- Published: January 3, 2022
- Updated: January 3, 2022
- University / College: Université de Sherbrooke
- Language: English
- Downloads: 46
Cross-lingual sentiment classification means that the systems performing sentiment classification can be applied to more than one language. This approach is really promising.
First, the imbalance of opinionated-rich resources in different languages is pretty drastically because of the available number of corpora and lexicons. Building a highly accurate sentiment classifier in English is often easier and more favorable than creating one in Vietnamese since resources of corpus and lexicons are still poor and far from being comparable to what English can offer. The limitation of resources and tools has arguably slowed down the process of building a reasonably accurate sentiment classifier in Vietnamese. However, with this approach, those resources in English are made available to other languages through machine translation.
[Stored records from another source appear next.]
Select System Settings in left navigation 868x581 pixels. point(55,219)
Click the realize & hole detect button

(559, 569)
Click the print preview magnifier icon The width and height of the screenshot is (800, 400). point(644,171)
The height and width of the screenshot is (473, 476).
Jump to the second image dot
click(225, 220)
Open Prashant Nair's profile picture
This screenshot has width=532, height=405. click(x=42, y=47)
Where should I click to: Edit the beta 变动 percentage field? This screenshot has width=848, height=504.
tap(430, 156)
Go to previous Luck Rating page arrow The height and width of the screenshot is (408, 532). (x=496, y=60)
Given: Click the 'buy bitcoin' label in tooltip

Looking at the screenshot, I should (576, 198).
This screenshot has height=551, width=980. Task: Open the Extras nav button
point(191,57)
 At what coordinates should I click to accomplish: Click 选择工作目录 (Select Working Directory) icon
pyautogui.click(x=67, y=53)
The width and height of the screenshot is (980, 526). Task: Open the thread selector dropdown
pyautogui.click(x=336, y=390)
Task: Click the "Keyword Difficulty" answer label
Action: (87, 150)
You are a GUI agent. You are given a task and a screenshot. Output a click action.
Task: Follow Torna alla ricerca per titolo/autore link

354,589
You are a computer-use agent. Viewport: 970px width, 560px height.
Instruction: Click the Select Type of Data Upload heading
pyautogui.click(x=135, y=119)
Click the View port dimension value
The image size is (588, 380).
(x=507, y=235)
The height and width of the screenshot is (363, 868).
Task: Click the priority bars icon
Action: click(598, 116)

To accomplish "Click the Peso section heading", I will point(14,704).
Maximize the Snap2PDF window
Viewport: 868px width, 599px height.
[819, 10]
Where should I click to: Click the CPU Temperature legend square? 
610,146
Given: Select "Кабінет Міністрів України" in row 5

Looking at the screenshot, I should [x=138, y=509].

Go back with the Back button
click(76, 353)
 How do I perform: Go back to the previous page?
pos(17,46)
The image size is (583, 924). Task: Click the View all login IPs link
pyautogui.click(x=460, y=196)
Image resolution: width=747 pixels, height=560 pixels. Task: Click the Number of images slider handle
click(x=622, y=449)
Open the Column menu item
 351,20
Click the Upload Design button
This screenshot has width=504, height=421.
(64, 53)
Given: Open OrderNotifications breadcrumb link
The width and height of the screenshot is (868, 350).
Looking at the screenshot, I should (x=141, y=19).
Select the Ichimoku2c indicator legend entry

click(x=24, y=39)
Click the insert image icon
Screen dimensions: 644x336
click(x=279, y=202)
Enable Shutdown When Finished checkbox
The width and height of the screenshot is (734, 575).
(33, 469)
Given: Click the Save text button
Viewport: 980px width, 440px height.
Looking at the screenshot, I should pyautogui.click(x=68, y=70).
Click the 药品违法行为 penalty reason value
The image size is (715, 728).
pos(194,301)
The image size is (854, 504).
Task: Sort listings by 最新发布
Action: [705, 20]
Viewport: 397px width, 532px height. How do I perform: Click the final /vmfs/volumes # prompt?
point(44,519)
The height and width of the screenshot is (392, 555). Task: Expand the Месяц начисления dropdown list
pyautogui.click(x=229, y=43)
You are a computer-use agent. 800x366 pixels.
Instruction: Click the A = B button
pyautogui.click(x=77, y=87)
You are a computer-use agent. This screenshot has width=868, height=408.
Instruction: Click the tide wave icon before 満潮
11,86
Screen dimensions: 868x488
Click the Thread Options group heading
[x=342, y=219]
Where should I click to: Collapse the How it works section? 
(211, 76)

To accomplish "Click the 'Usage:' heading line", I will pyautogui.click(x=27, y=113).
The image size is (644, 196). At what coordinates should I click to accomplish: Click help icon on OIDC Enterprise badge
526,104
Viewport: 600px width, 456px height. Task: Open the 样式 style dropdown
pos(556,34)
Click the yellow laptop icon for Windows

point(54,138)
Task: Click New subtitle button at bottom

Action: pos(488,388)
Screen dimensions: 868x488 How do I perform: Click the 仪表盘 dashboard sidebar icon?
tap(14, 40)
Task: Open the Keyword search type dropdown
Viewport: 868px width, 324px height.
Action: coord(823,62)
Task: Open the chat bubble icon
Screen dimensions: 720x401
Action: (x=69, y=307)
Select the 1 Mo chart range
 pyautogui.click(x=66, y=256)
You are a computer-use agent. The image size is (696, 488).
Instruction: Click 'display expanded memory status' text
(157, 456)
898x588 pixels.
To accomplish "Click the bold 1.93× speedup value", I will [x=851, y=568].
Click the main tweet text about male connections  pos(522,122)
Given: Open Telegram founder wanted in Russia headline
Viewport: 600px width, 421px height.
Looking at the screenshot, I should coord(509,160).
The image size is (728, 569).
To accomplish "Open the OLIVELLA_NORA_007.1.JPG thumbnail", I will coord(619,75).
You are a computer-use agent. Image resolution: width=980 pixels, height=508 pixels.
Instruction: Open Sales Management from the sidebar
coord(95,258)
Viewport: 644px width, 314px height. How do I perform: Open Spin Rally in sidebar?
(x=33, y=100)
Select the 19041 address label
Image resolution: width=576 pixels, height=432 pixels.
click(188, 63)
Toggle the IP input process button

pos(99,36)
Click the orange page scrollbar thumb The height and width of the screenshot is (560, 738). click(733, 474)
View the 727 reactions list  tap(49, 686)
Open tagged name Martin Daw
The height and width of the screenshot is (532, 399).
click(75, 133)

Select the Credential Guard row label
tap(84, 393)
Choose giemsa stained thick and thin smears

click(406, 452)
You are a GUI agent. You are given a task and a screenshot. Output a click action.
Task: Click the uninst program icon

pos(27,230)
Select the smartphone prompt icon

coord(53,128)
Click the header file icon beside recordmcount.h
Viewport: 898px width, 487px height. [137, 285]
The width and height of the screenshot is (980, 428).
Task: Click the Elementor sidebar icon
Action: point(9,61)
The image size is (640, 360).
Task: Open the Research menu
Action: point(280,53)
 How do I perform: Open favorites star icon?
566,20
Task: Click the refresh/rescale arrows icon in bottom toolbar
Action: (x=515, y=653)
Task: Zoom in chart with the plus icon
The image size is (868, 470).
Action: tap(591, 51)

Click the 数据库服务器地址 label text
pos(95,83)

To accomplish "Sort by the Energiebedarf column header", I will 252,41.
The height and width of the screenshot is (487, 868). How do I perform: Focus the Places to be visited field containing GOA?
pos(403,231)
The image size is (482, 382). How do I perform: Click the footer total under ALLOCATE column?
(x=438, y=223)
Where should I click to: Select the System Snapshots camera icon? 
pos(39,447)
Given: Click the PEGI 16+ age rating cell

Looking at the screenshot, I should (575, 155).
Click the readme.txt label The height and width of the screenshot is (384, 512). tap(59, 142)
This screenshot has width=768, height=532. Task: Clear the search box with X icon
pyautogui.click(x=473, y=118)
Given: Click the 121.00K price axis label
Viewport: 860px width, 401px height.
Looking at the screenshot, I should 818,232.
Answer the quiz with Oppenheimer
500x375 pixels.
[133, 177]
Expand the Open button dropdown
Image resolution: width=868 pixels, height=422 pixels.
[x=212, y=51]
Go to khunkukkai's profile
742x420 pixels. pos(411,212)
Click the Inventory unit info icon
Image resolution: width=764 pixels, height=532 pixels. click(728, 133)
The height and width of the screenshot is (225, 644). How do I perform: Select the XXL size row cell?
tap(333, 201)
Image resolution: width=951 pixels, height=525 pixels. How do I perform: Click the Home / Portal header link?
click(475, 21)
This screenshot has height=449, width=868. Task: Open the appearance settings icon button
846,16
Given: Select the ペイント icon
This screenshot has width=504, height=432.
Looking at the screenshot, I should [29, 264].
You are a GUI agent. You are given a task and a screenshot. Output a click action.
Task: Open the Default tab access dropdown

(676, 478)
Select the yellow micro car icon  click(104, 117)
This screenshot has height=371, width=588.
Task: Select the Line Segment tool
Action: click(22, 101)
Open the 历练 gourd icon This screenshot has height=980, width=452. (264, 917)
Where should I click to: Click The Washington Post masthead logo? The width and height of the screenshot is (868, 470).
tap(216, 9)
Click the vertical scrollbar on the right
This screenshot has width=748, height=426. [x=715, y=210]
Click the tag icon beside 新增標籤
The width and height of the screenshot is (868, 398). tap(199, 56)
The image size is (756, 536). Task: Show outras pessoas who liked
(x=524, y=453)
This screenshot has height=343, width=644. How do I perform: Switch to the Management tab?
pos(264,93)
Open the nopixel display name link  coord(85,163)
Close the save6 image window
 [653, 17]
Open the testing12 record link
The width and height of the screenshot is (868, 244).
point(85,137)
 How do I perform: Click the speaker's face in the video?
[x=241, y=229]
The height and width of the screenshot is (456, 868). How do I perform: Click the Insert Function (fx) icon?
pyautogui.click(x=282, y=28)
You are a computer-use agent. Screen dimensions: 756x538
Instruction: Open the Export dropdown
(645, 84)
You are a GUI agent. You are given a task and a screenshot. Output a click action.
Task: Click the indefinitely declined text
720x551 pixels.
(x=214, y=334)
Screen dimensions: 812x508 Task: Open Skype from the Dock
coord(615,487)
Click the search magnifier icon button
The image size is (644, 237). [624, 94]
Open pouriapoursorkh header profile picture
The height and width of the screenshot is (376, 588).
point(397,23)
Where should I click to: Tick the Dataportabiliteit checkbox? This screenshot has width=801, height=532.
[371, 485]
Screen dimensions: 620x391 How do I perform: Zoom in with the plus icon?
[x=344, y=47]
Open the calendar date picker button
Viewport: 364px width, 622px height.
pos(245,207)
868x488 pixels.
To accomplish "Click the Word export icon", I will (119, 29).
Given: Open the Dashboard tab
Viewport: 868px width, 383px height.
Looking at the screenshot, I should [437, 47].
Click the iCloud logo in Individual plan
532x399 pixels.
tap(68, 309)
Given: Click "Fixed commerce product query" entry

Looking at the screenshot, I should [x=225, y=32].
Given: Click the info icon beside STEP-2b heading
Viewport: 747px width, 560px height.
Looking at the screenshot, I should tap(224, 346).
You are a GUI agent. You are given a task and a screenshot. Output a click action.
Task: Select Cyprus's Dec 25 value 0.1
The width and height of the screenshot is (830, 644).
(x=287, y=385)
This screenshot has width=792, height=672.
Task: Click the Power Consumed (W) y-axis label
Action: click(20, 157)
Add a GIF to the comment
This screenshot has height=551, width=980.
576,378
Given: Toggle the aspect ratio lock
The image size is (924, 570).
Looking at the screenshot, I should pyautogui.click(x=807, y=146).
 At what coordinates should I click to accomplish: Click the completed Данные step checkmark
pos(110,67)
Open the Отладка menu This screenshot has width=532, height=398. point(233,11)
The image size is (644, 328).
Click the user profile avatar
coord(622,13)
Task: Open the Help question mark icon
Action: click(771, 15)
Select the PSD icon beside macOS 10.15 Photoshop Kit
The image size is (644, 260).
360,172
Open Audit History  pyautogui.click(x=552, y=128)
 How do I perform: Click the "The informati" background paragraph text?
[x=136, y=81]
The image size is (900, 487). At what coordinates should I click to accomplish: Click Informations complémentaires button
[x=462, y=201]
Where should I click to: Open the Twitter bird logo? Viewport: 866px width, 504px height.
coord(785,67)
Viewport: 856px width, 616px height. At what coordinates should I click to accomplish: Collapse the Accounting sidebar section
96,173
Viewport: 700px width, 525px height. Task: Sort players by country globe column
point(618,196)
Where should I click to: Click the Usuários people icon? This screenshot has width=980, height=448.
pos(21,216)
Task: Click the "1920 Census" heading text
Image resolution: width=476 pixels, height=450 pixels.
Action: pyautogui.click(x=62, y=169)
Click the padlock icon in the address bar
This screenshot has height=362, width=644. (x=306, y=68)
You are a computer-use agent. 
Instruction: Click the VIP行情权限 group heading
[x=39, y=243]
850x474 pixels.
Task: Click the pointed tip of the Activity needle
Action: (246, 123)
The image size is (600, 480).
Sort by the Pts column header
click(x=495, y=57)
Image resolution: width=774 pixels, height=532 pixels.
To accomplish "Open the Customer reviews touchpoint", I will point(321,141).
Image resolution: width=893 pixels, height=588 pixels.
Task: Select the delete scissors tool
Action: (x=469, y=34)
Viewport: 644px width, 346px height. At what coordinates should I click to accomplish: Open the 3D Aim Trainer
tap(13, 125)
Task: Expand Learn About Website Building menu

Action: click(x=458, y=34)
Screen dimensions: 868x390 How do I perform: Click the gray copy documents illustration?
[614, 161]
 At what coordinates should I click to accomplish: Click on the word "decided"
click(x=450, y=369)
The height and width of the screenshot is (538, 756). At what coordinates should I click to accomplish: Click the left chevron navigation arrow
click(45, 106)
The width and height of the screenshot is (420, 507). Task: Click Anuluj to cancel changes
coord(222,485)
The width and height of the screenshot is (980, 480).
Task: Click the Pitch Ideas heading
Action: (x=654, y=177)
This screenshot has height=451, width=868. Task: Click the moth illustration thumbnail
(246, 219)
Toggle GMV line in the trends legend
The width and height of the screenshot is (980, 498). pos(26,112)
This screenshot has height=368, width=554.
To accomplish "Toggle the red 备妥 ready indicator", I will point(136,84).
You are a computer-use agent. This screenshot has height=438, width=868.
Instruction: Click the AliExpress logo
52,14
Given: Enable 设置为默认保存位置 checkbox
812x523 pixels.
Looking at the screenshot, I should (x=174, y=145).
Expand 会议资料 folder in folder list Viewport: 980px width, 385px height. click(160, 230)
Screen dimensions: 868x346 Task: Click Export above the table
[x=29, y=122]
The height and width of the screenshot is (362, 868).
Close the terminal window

Second, when the business domains of a company spreading overseas, there are high chances that they gather data not only in their native language but also from their foreign markets, which are really useful for them to extend their business. However, this approach is questionable in the manner that whether machine translated materials and those mentioned sentiment classification tools in English are helpful to build a reasonably accurate sentiment classifier in other languages or not, especially in Vietnamese.
In recent years, there are some notable studies on this topic. However, none of the published studies are performed on Vietnamese, and we believe that it is worth conducting experiments on this topic because this approach is really promising for poor resources language such as Vietnamese. The following two methods are document-level sentiment classification.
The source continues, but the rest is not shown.